At the École Polytechnique, there was no social norm. And in practical terms it’s easier for a Hollywood opportunist like Cameron to trash the memory of William Murdoch than for a Quebec filmmaker to impose redeeming qualities on a plot where none exist. In Polytechnique, all but one of the “men” walk out of that classroom and out of the story. Only Jean-François acts, after a fashion. He hears the shots . . . and rushes back to save the girl he’s sweet on? No, he does the responsible Canadian thing: he runs down nine miles of windowless corridor to the security man on duty and tells him all hell’s broken loose. So the security guard rushes back to tackle the nut? No, he too does the responsible Canadian thing: he calls the police. More passivity. Polytechnique’s aesthetic is strangely oppressive-not just the “male lead” who can’t lead, but a short film with huge amounts of gunfire yet no adrenalin.

… I prefer the word passivity-a terrible, corrosive, enervating passivity. Even if I’m wetting my panties, it’s better to have the social norm of the Titanic and fail to live up to it than to have the social norm of the Polytechnique and sink with it. M Villeneuve dedicates his film not just to the 14 women who died that day but also to Sarto Blais, a young man at the Polytechnique who hanged himself eight months later. Consciously or not, the director understands what the heart of this story is: not the choice of one man, deformed and freakish, but the choice of all the others, the nice and normal ones. He shows us the men walking out twice-first, in real time, as it were; later, Rashômon-style, from the point of view of the women, in the final moments of their lives.

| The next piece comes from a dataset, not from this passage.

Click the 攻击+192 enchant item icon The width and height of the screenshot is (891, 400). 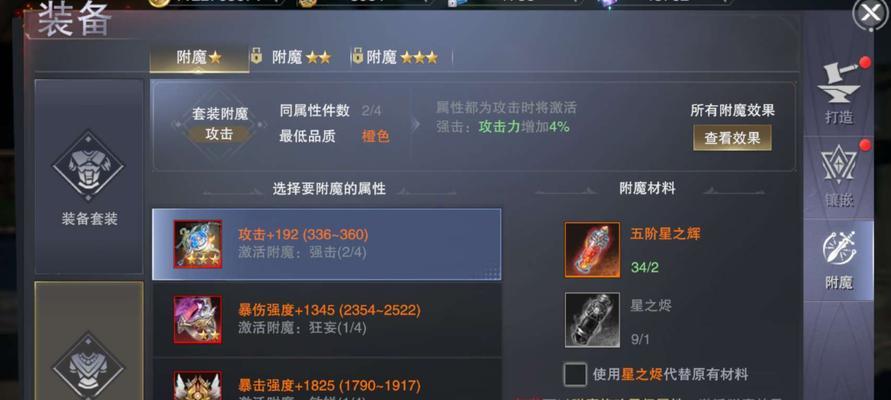[198, 244]
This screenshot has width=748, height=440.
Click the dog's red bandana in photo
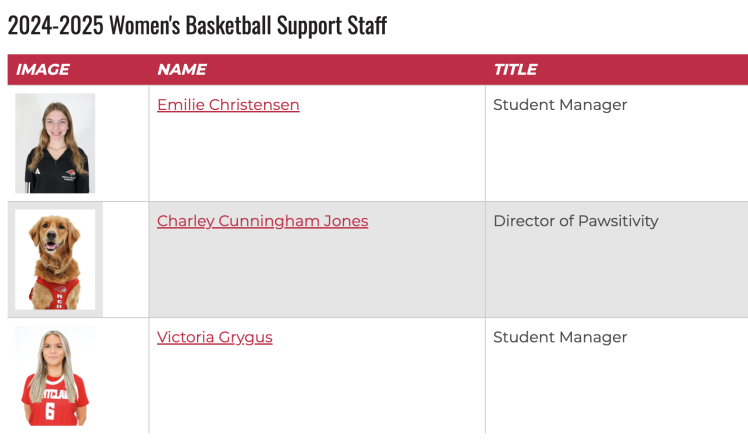(55, 293)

If M Villeneuve can’t quite face the implications of what he shows us, we at least have an answer to Mme Bazzo’s question: you can’t make art out of such a world. Whether you can even make life out of it for long will be an interesting question for Quebec, Canada and beyond in the years ahead.

(3)  “Stupid, feckless, greedy: that’s you, that is“, Brendan O’Neill, Spiked, 16 march 2009 — “Spiked reports from the premiere of The Age of Stupid, a cretinous film that unwittingly exposes the elitism and dodgy science of the green lobby.”  Excerpt:

Imagine a film in which an Asian businessman who spoke loftily of ‘eradicating poverty’ was cast as the villain, while an insufferably middle-class wind-turbine developer from Cornwall was held up as the hero.

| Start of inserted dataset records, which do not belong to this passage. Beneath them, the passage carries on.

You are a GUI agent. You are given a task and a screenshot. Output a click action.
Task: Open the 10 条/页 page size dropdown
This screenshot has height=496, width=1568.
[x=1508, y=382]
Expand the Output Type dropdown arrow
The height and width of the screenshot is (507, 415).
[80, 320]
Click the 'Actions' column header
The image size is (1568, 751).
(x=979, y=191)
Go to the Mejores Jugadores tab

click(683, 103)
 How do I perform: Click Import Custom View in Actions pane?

Imagine a film in which the audience was encouraged to giggle at the sight of the wealthy Asian using a red carpet to board his plane – ha ha, who do these foreigners think they are! – and was then cajoled into crying when the wind-turbine developer phoned his mum to break the news that Bedford Council refused him permission to build 10 new windmills. Imagine a film which played so promiscuously fast and loose with the ‘scientific facts’ that it strongly implied that the Asian businessman’s penchant for flying was responsible for fatal rainstorms in Mumbai, and that Bedford Council’s rejection of our heroic wind-turbine developer’s planning application led to Bedford’s ‘worst ever floods’ in 2007.

No one would make such a morally warped film, right? Wrong. All of the above comes from The Age of Stupid, a half-documentary, half-‘peril porn’ hybrid, which has been hailed by commentators as ‘the most powerful piece of cultural discourse on climate change ever produced’, but which left this reviewer feeling more than a little nauseous at its solar-powered, carbon-lite premiere in London yesterday.